-- Task details --
For every line in the records that has the word "computer", make a copy.

Source data
▬▬▬▬▬▬▬▬▬▬

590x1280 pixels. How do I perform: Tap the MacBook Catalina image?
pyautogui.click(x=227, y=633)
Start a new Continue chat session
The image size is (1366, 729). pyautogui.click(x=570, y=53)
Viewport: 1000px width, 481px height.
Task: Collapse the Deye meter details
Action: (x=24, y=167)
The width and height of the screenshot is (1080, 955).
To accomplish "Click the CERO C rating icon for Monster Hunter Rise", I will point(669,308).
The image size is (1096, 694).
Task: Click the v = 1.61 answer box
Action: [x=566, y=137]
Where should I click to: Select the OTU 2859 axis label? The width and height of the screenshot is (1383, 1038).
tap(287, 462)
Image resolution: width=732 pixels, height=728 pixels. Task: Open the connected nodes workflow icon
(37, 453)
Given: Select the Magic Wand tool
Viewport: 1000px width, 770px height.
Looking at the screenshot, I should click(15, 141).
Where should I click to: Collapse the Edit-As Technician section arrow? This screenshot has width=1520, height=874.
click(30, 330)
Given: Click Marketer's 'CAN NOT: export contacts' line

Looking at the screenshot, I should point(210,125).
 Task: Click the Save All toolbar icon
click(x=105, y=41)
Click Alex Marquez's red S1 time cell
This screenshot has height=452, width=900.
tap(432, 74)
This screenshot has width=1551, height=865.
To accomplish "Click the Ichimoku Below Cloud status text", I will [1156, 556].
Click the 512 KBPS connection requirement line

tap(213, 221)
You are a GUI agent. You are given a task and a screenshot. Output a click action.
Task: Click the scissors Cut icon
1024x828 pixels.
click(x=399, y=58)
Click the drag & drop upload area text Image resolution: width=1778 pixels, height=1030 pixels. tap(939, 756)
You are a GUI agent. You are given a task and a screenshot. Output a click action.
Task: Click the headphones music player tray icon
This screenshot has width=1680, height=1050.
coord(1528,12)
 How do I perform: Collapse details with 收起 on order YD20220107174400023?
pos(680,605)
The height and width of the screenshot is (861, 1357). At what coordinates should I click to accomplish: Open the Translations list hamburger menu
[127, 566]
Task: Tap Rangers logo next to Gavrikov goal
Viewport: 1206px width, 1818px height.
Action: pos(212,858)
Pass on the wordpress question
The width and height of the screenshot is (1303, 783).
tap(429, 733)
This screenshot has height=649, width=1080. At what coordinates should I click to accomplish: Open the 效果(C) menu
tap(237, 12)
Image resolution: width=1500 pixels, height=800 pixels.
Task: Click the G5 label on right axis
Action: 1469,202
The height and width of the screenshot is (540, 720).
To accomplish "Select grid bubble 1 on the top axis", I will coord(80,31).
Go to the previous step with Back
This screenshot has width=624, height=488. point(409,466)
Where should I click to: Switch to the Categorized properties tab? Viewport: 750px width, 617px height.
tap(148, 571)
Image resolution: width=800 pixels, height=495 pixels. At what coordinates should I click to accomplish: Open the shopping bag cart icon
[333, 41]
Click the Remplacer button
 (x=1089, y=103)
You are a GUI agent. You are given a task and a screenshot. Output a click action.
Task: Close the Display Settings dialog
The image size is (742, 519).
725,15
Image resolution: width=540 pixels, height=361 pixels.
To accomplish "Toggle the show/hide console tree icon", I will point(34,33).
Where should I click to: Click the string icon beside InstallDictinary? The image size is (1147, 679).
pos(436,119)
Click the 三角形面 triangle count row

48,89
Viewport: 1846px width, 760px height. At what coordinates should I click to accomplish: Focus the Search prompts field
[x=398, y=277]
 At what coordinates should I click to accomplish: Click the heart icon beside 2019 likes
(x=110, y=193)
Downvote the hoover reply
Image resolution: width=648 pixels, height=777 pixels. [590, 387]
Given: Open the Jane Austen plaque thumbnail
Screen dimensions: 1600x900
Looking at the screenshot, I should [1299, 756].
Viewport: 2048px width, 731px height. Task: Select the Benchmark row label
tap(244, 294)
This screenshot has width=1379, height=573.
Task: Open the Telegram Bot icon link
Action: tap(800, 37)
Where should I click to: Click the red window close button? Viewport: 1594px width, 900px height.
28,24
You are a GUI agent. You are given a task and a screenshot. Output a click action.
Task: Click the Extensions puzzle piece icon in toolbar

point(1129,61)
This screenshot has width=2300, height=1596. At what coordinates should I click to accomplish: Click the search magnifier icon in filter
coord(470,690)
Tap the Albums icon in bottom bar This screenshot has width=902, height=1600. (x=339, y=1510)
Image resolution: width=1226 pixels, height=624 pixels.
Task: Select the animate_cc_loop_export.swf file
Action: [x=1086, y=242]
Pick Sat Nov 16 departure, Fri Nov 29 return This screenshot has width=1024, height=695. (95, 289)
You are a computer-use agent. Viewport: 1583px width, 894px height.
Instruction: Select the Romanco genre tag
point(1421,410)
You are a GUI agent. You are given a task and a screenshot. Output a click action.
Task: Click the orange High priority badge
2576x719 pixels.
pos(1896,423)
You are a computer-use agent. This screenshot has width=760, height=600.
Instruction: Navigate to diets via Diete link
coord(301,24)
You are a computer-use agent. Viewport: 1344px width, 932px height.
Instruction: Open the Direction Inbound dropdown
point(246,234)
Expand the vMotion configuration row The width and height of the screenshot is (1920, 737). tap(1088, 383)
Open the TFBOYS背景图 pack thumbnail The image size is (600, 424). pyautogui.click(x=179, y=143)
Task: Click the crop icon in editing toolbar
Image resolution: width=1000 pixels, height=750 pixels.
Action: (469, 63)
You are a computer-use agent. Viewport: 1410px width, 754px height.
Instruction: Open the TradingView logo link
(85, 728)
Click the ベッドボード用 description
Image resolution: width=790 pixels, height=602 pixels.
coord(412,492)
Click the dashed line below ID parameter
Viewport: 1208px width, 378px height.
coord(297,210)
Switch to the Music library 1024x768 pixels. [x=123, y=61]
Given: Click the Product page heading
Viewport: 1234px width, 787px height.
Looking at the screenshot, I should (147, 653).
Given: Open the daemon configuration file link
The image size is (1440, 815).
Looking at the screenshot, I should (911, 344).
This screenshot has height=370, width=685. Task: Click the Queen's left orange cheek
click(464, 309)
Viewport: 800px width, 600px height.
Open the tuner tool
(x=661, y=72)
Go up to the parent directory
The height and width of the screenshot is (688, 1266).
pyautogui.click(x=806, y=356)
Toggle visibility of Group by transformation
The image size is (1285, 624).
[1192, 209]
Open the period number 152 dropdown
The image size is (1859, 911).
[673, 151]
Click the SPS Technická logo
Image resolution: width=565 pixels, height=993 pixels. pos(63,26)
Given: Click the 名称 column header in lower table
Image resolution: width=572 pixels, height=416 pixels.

▬▬▬▬▬▬▬▬▬▬

-- Answer section --
You are a computer-use agent. Viewport: 1583px width, 894px height.
You are a computer-use agent. This screenshot has width=760, height=600.
You are a computer-use agent. Viewport: 1344px width, 932px height.
You are a computer-use agent. Viewport: 1410px width, 754px height.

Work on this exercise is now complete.